### Work to be completed
Write out the records that follow with every word intact.

[Collected data]

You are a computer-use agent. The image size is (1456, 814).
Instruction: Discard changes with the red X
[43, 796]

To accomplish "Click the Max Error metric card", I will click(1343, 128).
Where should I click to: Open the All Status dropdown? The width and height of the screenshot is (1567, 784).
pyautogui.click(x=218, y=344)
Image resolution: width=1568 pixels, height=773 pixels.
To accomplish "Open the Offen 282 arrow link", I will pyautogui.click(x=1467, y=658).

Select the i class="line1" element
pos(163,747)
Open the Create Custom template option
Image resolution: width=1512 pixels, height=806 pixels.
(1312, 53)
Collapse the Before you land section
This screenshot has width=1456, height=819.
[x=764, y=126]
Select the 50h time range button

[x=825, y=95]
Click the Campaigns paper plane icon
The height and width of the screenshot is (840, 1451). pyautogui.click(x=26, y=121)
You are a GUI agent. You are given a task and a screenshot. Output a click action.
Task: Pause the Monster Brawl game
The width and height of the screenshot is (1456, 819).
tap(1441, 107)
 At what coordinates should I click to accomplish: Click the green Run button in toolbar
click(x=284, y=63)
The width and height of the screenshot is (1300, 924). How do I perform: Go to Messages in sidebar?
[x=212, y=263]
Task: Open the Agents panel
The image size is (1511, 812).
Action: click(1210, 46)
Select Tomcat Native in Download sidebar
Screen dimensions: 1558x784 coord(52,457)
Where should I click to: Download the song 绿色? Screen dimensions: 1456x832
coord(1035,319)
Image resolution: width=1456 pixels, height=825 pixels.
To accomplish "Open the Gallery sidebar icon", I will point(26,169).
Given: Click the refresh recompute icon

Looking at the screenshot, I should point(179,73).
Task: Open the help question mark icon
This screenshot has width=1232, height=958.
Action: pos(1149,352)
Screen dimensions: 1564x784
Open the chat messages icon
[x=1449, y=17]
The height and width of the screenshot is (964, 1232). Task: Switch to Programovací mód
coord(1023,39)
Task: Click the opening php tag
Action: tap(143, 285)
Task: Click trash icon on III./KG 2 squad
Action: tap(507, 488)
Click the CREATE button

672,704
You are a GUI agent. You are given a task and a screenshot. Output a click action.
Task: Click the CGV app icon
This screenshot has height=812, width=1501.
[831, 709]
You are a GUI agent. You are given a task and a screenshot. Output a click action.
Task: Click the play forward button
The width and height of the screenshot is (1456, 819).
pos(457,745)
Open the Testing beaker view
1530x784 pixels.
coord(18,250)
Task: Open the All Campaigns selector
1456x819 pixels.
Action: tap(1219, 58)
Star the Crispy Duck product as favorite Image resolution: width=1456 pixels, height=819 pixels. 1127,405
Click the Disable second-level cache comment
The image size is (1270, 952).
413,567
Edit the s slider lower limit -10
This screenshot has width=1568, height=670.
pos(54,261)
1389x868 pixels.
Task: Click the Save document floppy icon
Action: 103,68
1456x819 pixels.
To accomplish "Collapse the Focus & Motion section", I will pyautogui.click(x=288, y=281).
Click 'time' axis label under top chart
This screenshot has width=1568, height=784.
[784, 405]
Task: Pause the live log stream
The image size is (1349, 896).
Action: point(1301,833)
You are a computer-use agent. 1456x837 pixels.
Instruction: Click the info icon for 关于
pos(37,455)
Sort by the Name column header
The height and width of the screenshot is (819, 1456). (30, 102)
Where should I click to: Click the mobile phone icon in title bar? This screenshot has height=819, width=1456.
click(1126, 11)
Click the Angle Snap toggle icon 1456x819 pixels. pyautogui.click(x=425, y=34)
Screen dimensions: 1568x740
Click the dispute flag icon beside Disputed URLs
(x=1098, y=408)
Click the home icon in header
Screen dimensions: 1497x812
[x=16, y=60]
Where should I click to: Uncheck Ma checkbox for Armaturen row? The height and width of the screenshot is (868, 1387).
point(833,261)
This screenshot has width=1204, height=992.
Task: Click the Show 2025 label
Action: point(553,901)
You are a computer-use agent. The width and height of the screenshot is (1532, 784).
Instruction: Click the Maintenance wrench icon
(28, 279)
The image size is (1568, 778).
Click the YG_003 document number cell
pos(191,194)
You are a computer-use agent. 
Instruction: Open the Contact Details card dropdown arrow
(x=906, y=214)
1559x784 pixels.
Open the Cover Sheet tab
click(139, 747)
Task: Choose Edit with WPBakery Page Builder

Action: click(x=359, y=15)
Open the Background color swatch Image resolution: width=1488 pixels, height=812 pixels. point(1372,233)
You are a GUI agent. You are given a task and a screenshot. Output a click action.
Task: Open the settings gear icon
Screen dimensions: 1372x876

### Written solution
You are a computer-use agent. The image size is (1456, 814).
Instruction: Discard changes with the red X
[43, 796]

To accomplish "Click the Max Error metric card", I will click(1343, 128).
Where should I click to: Open the All Status dropdown? The width and height of the screenshot is (1567, 784).
pyautogui.click(x=218, y=344)
Image resolution: width=1568 pixels, height=773 pixels.
To accomplish "Open the Offen 282 arrow link", I will pyautogui.click(x=1467, y=658).

Select the i class="line1" element
pos(163,747)
Open the Create Custom template option
Image resolution: width=1512 pixels, height=806 pixels.
(1312, 53)
Collapse the Before you land section
This screenshot has width=1456, height=819.
[x=764, y=126]
Select the 50h time range button

[x=825, y=95]
Click the Campaigns paper plane icon
The height and width of the screenshot is (840, 1451). pyautogui.click(x=26, y=121)
You are a GUI agent. You are given a task and a screenshot. Output a click action.
Task: Pause the Monster Brawl game
The width and height of the screenshot is (1456, 819).
tap(1441, 107)
 At what coordinates should I click to accomplish: Click the green Run button in toolbar
click(x=284, y=63)
The width and height of the screenshot is (1300, 924). How do I perform: Go to Messages in sidebar?
[x=212, y=263]
Task: Open the Agents panel
The image size is (1511, 812).
Action: click(1210, 46)
Select Tomcat Native in Download sidebar
Screen dimensions: 1558x784 coord(52,457)
Where should I click to: Download the song 绿色? Screen dimensions: 1456x832
coord(1035,319)
Image resolution: width=1456 pixels, height=825 pixels.
To accomplish "Open the Gallery sidebar icon", I will point(26,169).
Given: Click the refresh recompute icon

Looking at the screenshot, I should point(179,73).
Task: Open the help question mark icon
This screenshot has width=1232, height=958.
Action: pos(1149,352)
Screen dimensions: 1564x784
Open the chat messages icon
[x=1449, y=17]
The height and width of the screenshot is (964, 1232). Task: Switch to Programovací mód
coord(1023,39)
Task: Click the opening php tag
Action: tap(143, 285)
Task: Click trash icon on III./KG 2 squad
Action: tap(507, 488)
Click the CREATE button

672,704
You are a GUI agent. You are given a task and a screenshot. Output a click action.
Task: Click the CGV app icon
This screenshot has height=812, width=1501.
[831, 709]
You are a GUI agent. You are given a task and a screenshot. Output a click action.
Task: Click the play forward button
The width and height of the screenshot is (1456, 819).
pos(457,745)
Open the Testing beaker view
1530x784 pixels.
coord(18,250)
Task: Open the All Campaigns selector
1456x819 pixels.
Action: tap(1219, 58)
Star the Crispy Duck product as favorite Image resolution: width=1456 pixels, height=819 pixels. 1127,405
Click the Disable second-level cache comment
The image size is (1270, 952).
413,567
Edit the s slider lower limit -10
This screenshot has width=1568, height=670.
pos(54,261)
1389x868 pixels.
Task: Click the Save document floppy icon
Action: 103,68
1456x819 pixels.
To accomplish "Collapse the Focus & Motion section", I will pyautogui.click(x=288, y=281).
Click 'time' axis label under top chart
This screenshot has width=1568, height=784.
[784, 405]
Task: Pause the live log stream
The image size is (1349, 896).
Action: point(1301,833)
You are a computer-use agent. 1456x837 pixels.
Instruction: Click the info icon for 关于
pos(37,455)
Sort by the Name column header
The height and width of the screenshot is (819, 1456). (30, 102)
Where should I click to: Click the mobile phone icon in title bar? This screenshot has height=819, width=1456.
click(1126, 11)
Click the Angle Snap toggle icon 1456x819 pixels. pyautogui.click(x=425, y=34)
Screen dimensions: 1568x740
Click the dispute flag icon beside Disputed URLs
(x=1098, y=408)
Click the home icon in header
Screen dimensions: 1497x812
[x=16, y=60]
Where should I click to: Uncheck Ma checkbox for Armaturen row? The height and width of the screenshot is (868, 1387).
point(833,261)
This screenshot has width=1204, height=992.
Task: Click the Show 2025 label
Action: point(553,901)
You are a computer-use agent. The width and height of the screenshot is (1532, 784).
Instruction: Click the Maintenance wrench icon
(28, 279)
The image size is (1568, 778).
Click the YG_003 document number cell
pos(191,194)
You are a computer-use agent. 
Instruction: Open the Contact Details card dropdown arrow
(x=906, y=214)
1559x784 pixels.
Open the Cover Sheet tab
click(139, 747)
Task: Choose Edit with WPBakery Page Builder

Action: click(x=359, y=15)
Open the Background color swatch Image resolution: width=1488 pixels, height=812 pixels. point(1372,233)
You are a GUI agent. You are given a task and a screenshot. Output a click action.
Task: Open the settings gear icon
Screen dimensions: 1372x876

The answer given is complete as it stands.